L’Autorità ha inoltre bloccato l’uso di tutti i dati raccolti che potrebbero consentire di ricostruire gli spostamenti degli utenti, imponendo alle due società di renderli anonimi entro il 31 dicembre. Dagli accertamenti è infatti emerso che le società, associando i dati sulla convalida al codice della tessera, potrebbero individuare i punti della rete in cui l’abbonamento è "passato", con l’indicazione del giorno e dell’ora.

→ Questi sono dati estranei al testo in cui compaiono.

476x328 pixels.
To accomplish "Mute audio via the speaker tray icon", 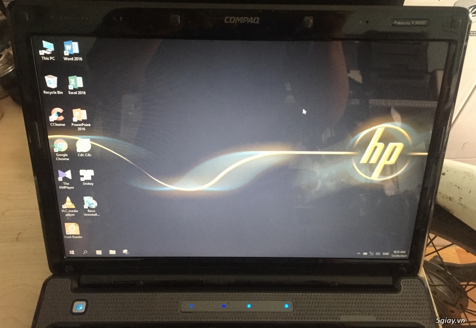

Sulla base delle indicazioni del Garante le società dovranno utilizzare tessere elettroniche che consentano di memorizzare al proprio interno i dati degli utenti solo per un numero ridotto di convalide. Il Garante ha ritenuto infatti sufficiente, per verificare eventuali malfunzionamenti della tessera e controllarne il suo uso regolare, la registrazione di non più di 5 convalide.

Ridotti a 72 ore anche i tempi di conservazione dei dati di convalida raccolti nel data base centralizzato aziendale, periodo ritenuto sufficiente per controllare anomalie, annotare furti o smarrimenti e provvedere al rilascio di una nuova tessera, dopodiché i dati vanno resi anonimi. Attualmente i tempi di conservazione consentono di risalire fino alla data di introduzione dell’abbonamento elettronico (2005 per Atm e 2000 per l’Atac).

Le aziende di trasporto dovranno infine riformulare l’informativa agli abbonati rendendo più "trasparenti" tipologie di dati raccolti, loro modalità d’uso e specificando chiaramente le finalità perseguite, come ad esempio il contrasto alle falsificazioni degli abbonamenti, delle tessere e dei titoli di viaggio.